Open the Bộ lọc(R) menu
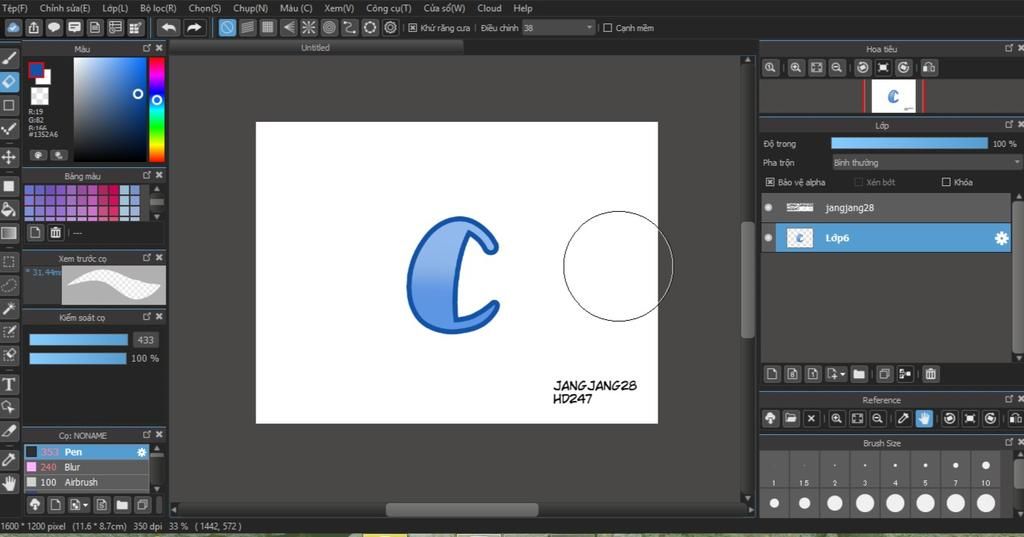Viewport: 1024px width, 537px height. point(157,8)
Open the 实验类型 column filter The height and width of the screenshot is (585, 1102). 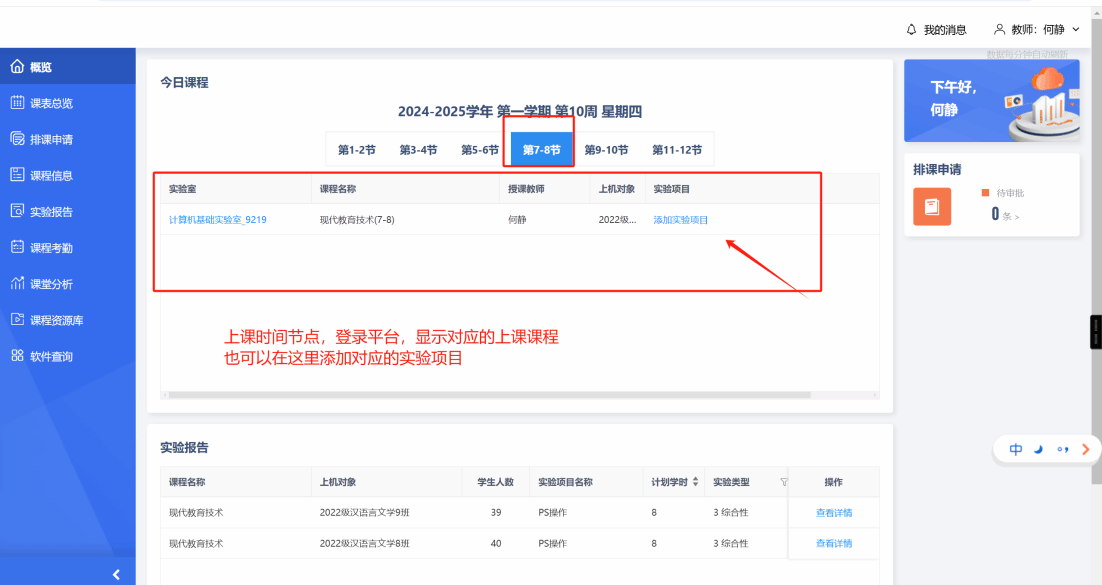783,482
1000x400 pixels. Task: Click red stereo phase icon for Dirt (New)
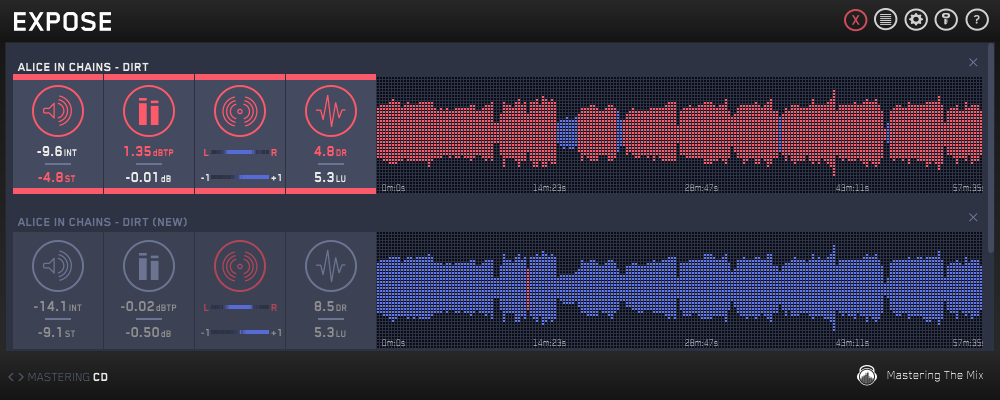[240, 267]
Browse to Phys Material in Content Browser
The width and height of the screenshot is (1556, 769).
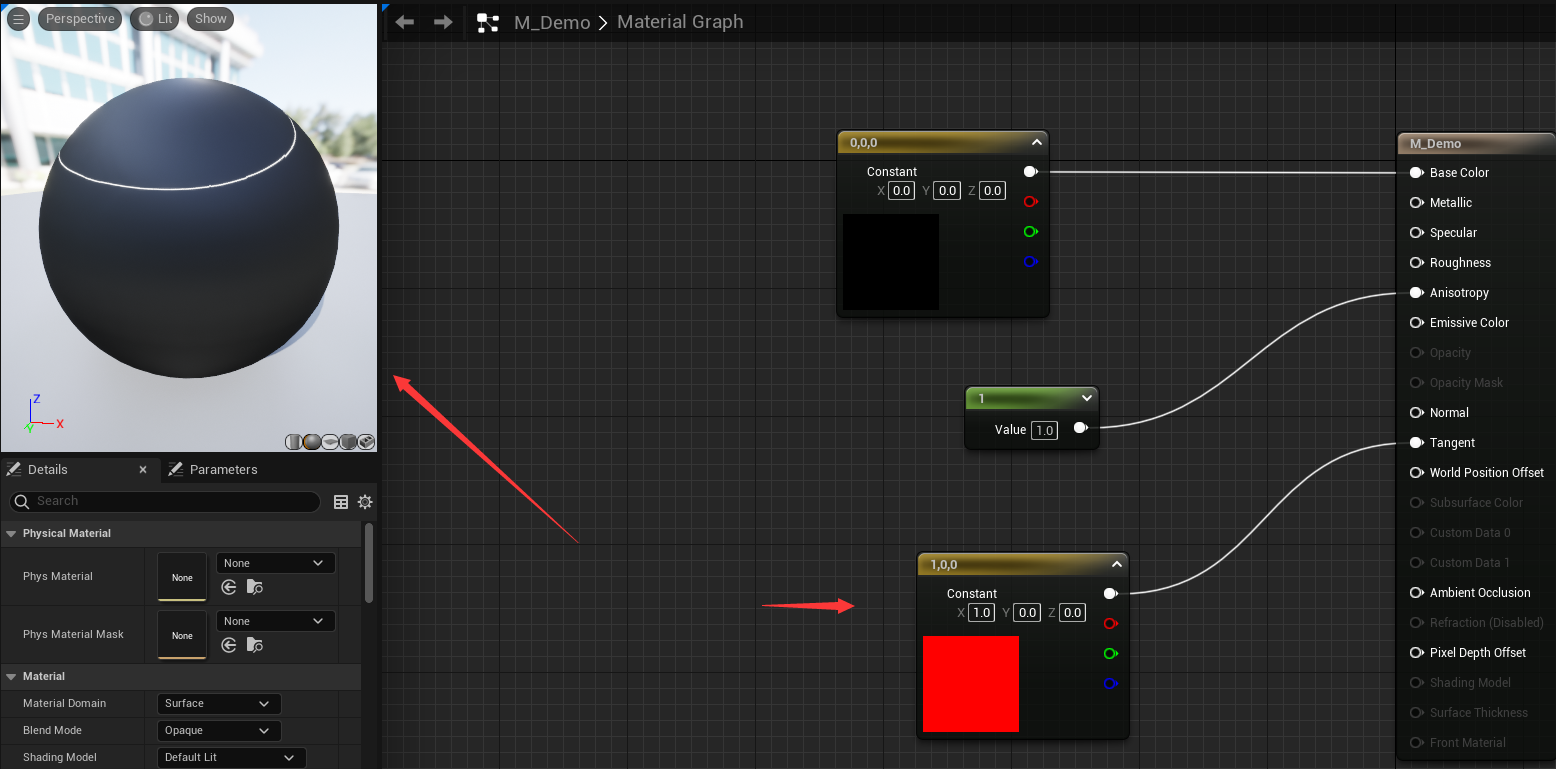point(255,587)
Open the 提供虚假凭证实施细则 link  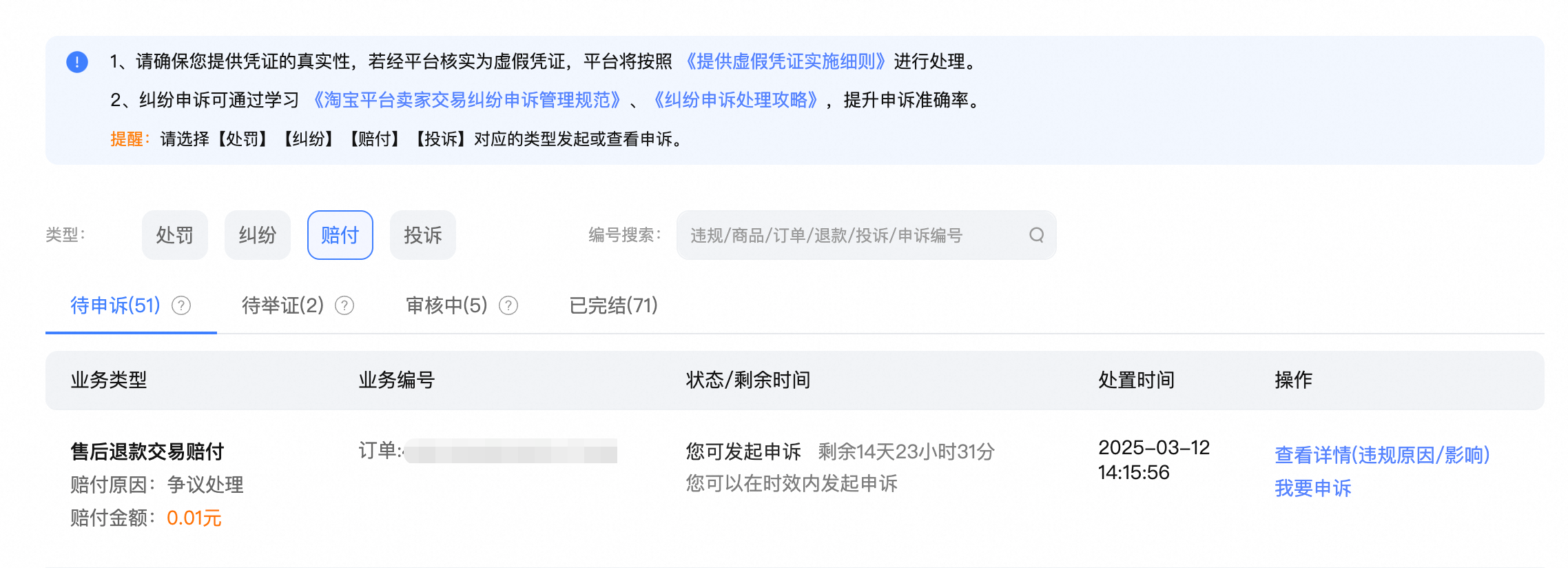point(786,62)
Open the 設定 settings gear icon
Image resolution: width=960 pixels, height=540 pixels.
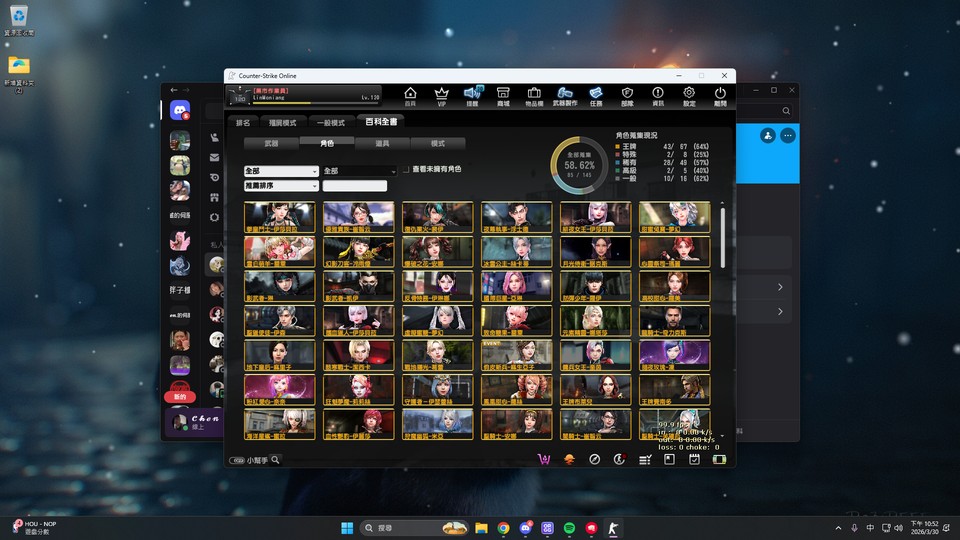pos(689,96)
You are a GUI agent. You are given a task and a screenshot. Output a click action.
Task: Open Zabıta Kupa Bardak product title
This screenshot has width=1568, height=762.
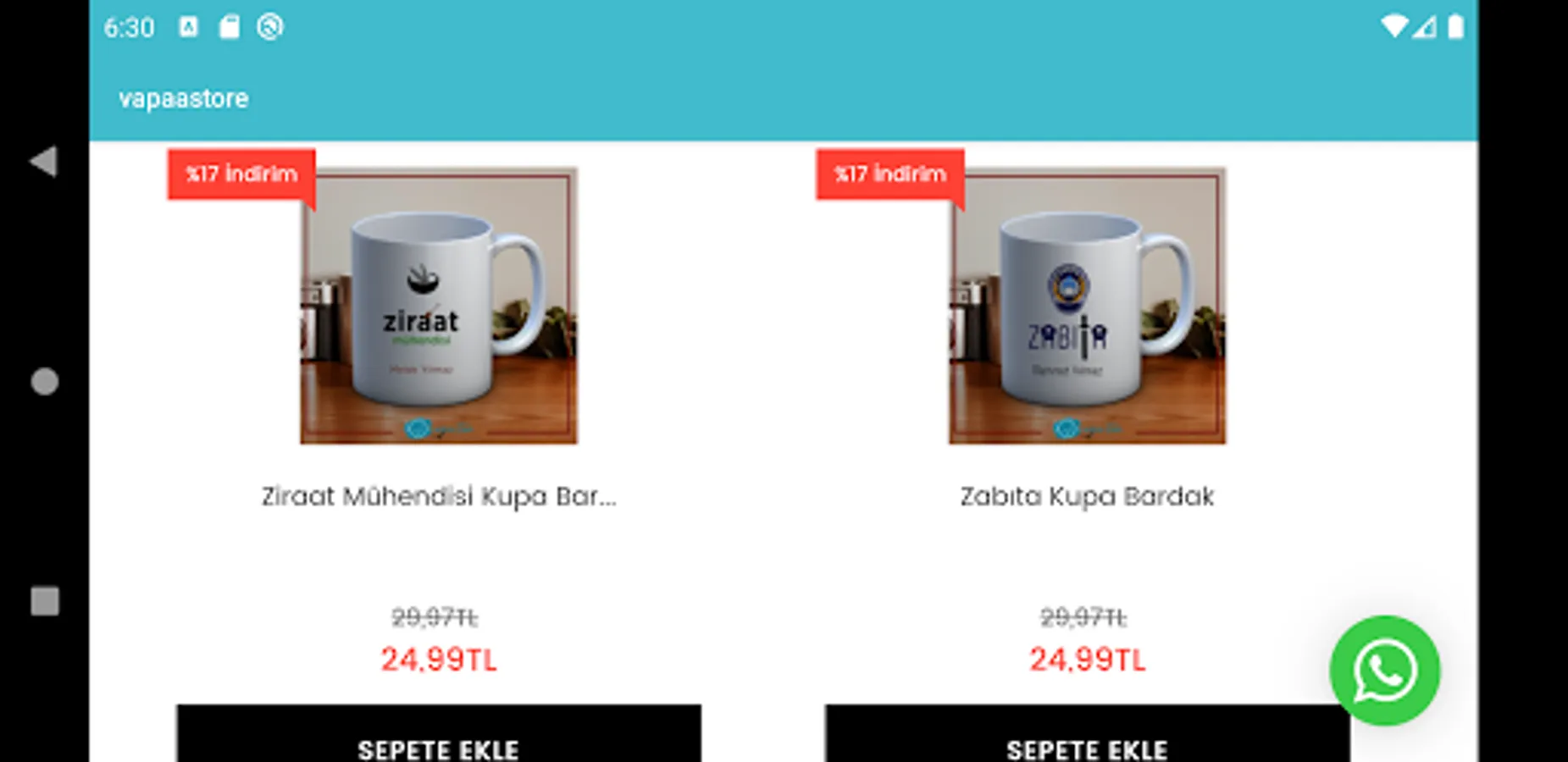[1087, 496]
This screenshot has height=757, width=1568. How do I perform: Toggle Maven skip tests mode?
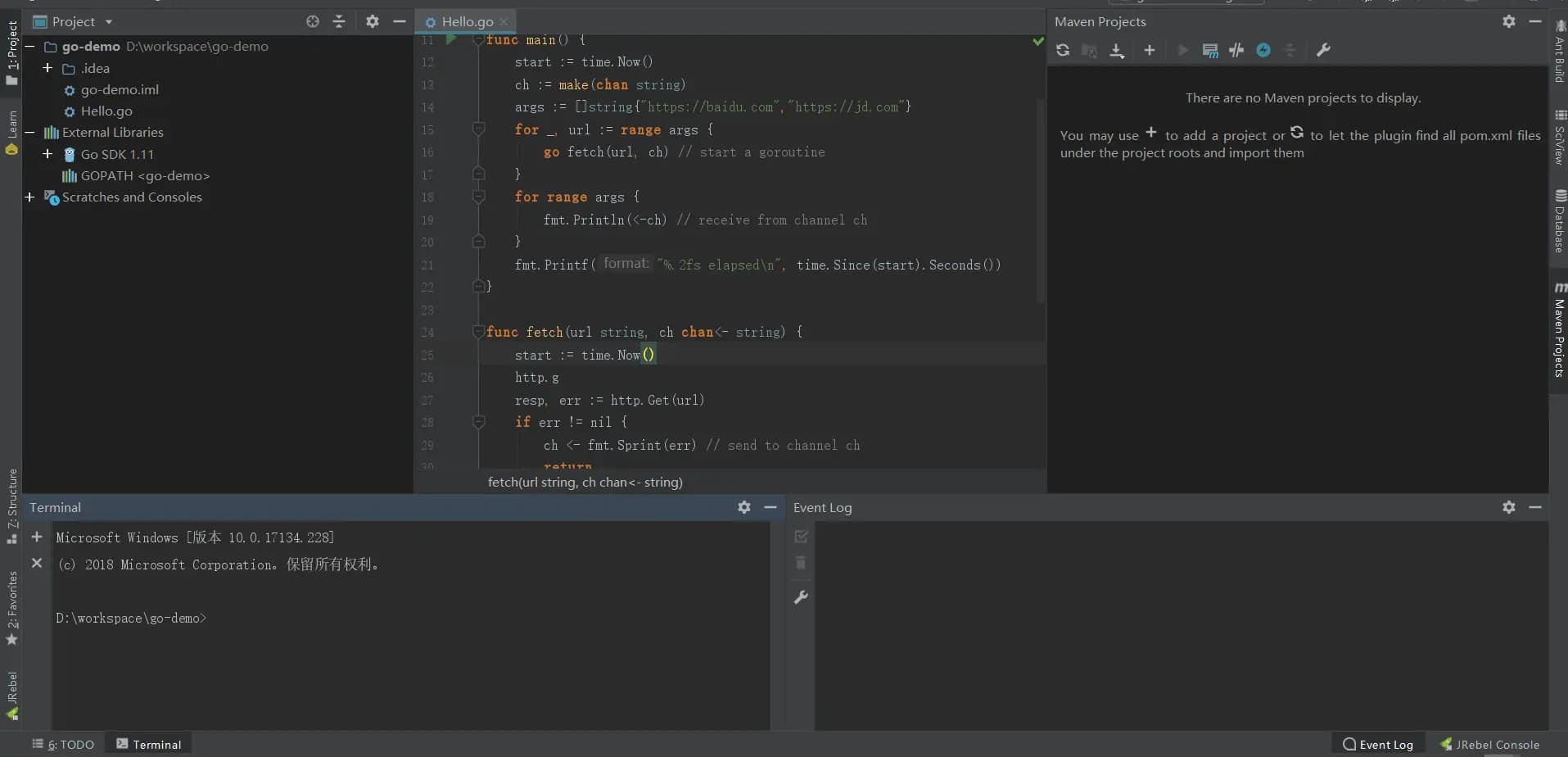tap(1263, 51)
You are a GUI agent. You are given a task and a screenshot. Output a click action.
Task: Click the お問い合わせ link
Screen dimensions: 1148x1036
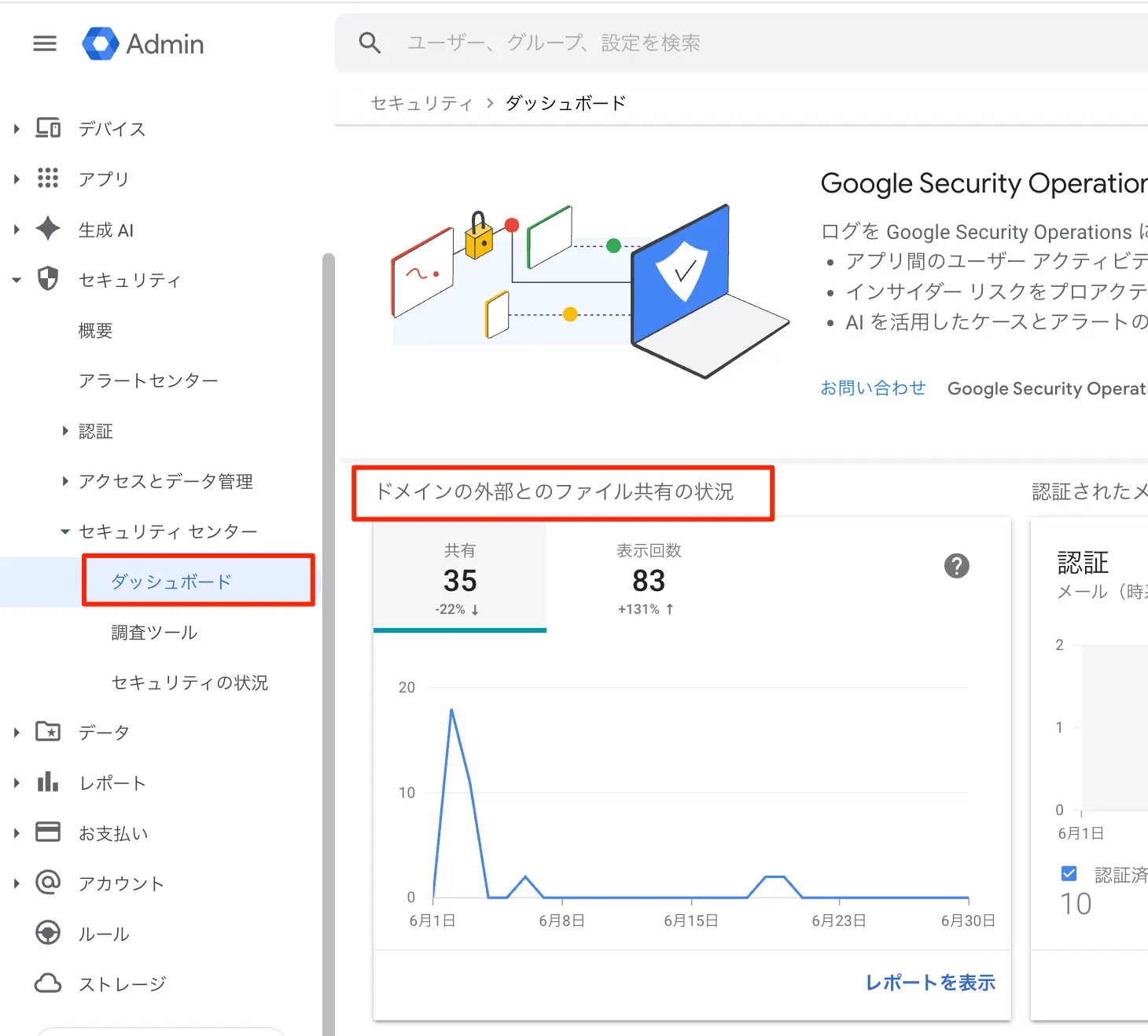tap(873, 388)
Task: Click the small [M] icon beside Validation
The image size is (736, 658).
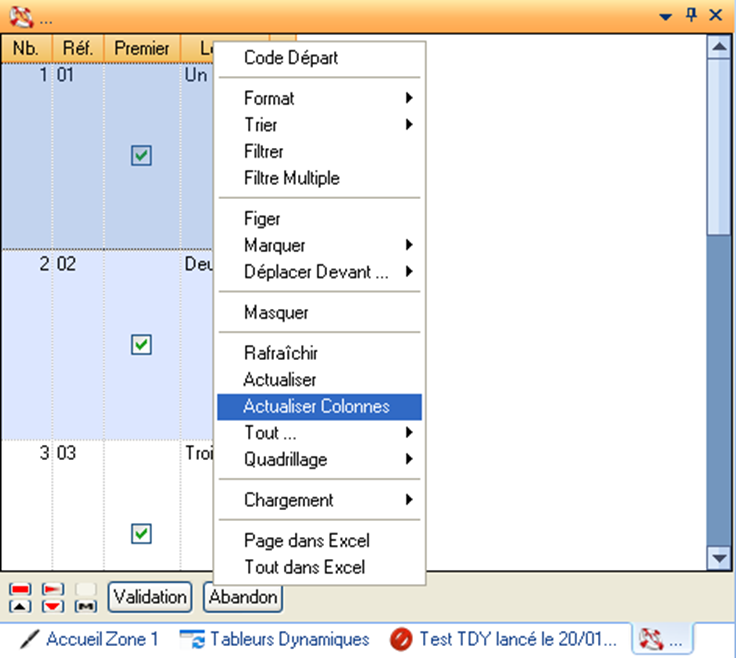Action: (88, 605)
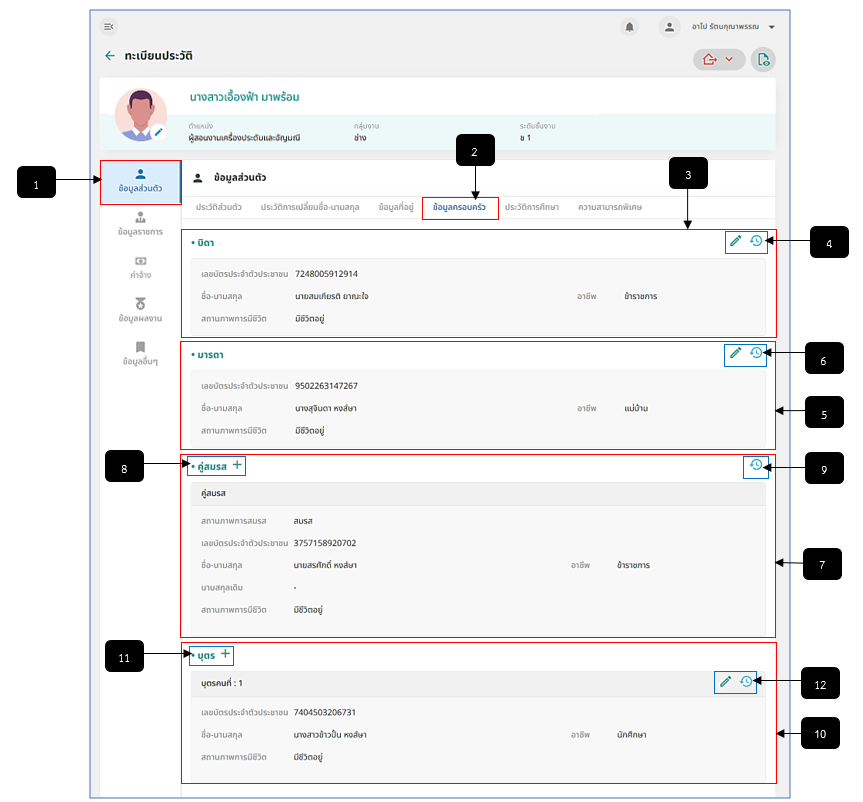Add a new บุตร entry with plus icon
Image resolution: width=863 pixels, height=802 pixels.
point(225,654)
┄┄┄┄┄┄┄┄┄┄
The pictures stay out; repeat exactly the lines from the one with "Open the 設定 settings gear icon" to the end of the entries above, and nothing else.

Open the 設定 settings gear icon
Image resolution: width=960 pixels, height=540 pixels.
pos(689,96)
You are a GUI agent. You are given a task and a screenshot. Output a click action.
Task: Open Zabıta Kupa Bardak product title
This screenshot has width=1568, height=762.
[1087, 496]
This screenshot has height=757, width=1568. How do I perform: Toggle Maven skip tests mode?
tap(1263, 51)
You are a GUI agent. You are given a task and a screenshot. Output a click action.
Task: Click the お問い合わせ link
Screen dimensions: 1148x1036
tap(873, 388)
Task: Click the small [M] icon beside Validation
The image size is (736, 658).
Action: (88, 605)
Add a new บุตร entry with plus icon
Image resolution: width=863 pixels, height=802 pixels.
point(225,654)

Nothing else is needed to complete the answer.